Denis Normand-Hamelin a berné un jeune couple en le faisait payer indûment un montant mensuel tout en transformant leur vie en un épisode misérable sans eau ni électricité.
Denis Normand-Hamelin a berné un jeune couple en le faisait payer indûment un montant mensuel tout en transformant leur vie en un épisode misérable sans eau ni électricité.

Locataire et «faux propriétaire», il est enfin accusé de fraude

Louis-Denis Ebacher
Louis-Denis Ebacher
Le Droit
Un locataire qui fait le cauchemar des propriétaires de logements de l'Outaouais doit répondre à deux nouveaux chefs d'accusation de fraude parce qu'il ne payait pas et aurait fourni de fausses informations à ses victimes.
Denis Normand-Hamelin, bien connu dans le milieu, a commencé à faire parler de lui à l'hiver 2013, lorsqu'un résident de Gatineau l'a dénoncé dans LeDroit.
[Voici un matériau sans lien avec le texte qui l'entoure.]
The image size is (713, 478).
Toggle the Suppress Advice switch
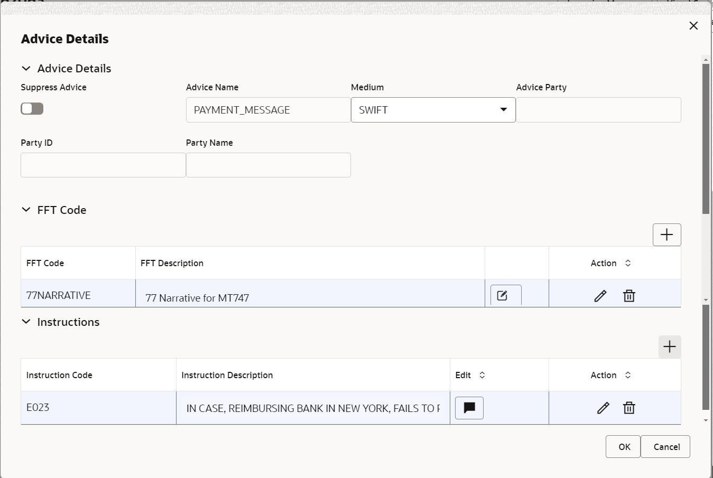[32, 109]
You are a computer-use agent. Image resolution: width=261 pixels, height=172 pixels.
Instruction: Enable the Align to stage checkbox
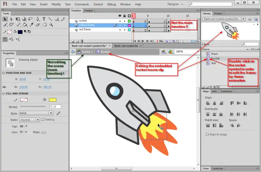(x=207, y=134)
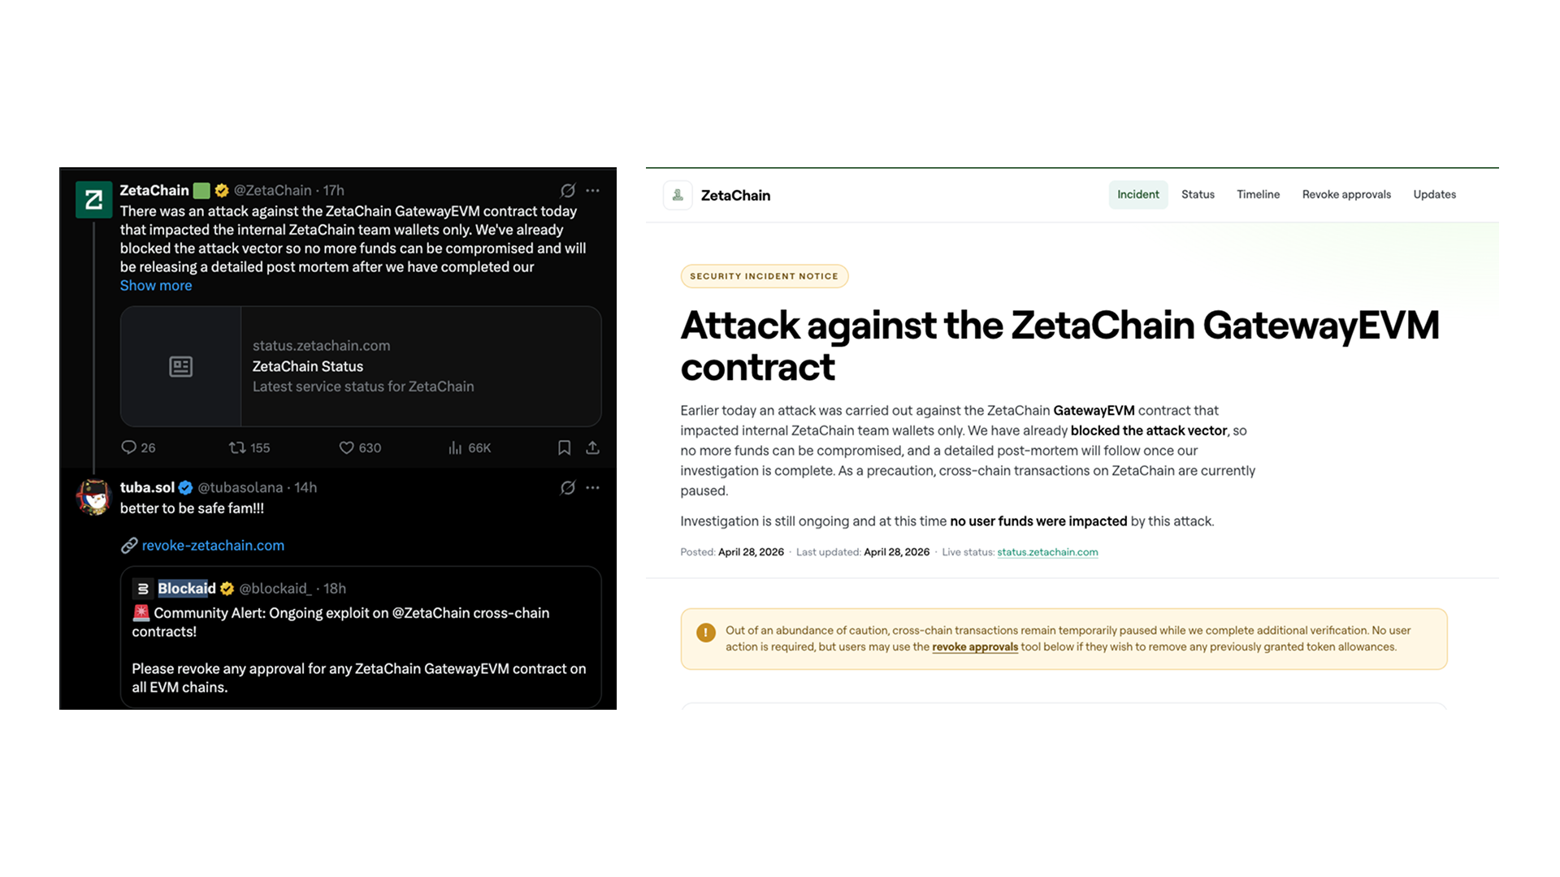This screenshot has width=1560, height=877.
Task: Expand tweet text with Show more
Action: point(156,286)
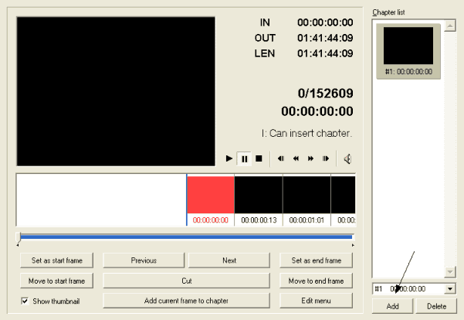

M. Normand s'était fait passer pour le propriétaire d'un logement de la rue Jacques-Cartier et exigeait l'argent du loyer aux résidents de l'endroit, qui croyaient avoir affaire au propriétaire légitime.
Denis Normand avait berné le jeune couple, en le faisant payer indûment un montant mensuel tout en transformant leur vie en un épisode misérable sans eau et sans électricité.
Le vrai propriétaire avait lui aussi été berné par cet homme. Denis Normand lui devait plusieurs mois de loyer. D'ailleurs, plusieurs propriétaires attendent toujours d'être payés par cet homme.
Il a fallu l'intervention de la police, des plaintes en série auprès de la Ville, et des démarches auprès de la Régie du logement pour que ces jeunes résidents puissent finalement boire de l'eau du robinet. Le couple a pu ensuite se trouver un autre logement.
Ces derniers, mois, M. Normand a fait l'objet d'autres reportages à la télévision. On l'a aperçu dans des échanges peu conviviaux avec des journalistes l'ayant confronté à l'une ou l'autre de ses résidences.
En moins de quatre ans, il a été sanctionné à au moins cinq reprises par la Régie du logement du Québec.
Finalement, le ministère public l'a accusé au criminel.
On lui reproche entre autres d'avoir menti sur son occupation et ses revenus afin de signer un bail pour obtenir un autre logement.
Depuis 2010, M. Normand fait tout pour vivre gratuitement, sans payer les propriétaires.
Bénéficiant d'une désignation de la cour, M. Normand était absent, lundi. Il était représenté par un avocat de l'aide juridique.
M. Normand était déjà accusé de fraude de moins de 5 000$ dans le dossier du 875, rue Jacques-Cartier, avant le dépôt des deux récentes accusations.
La Couronne a remis un épais dossier de preuves à la défense, lundi matin.
Les deux nouveaux chefs d'accusation concernent des fraudes de 3100$ et de 1980$ à l'endroit de propriétaires de logements.
L'accusé s'est fait connaître sous différents noms, selon ce qui ressort de plusieurs documents présentés devant la régie du logement: Denis Hamelin-Normand, Dany Normand, Denis Normand, utilisant parfois le nom de sa conjointe. 
Le total des réclamations des propriétaires dépasse les 10 000$.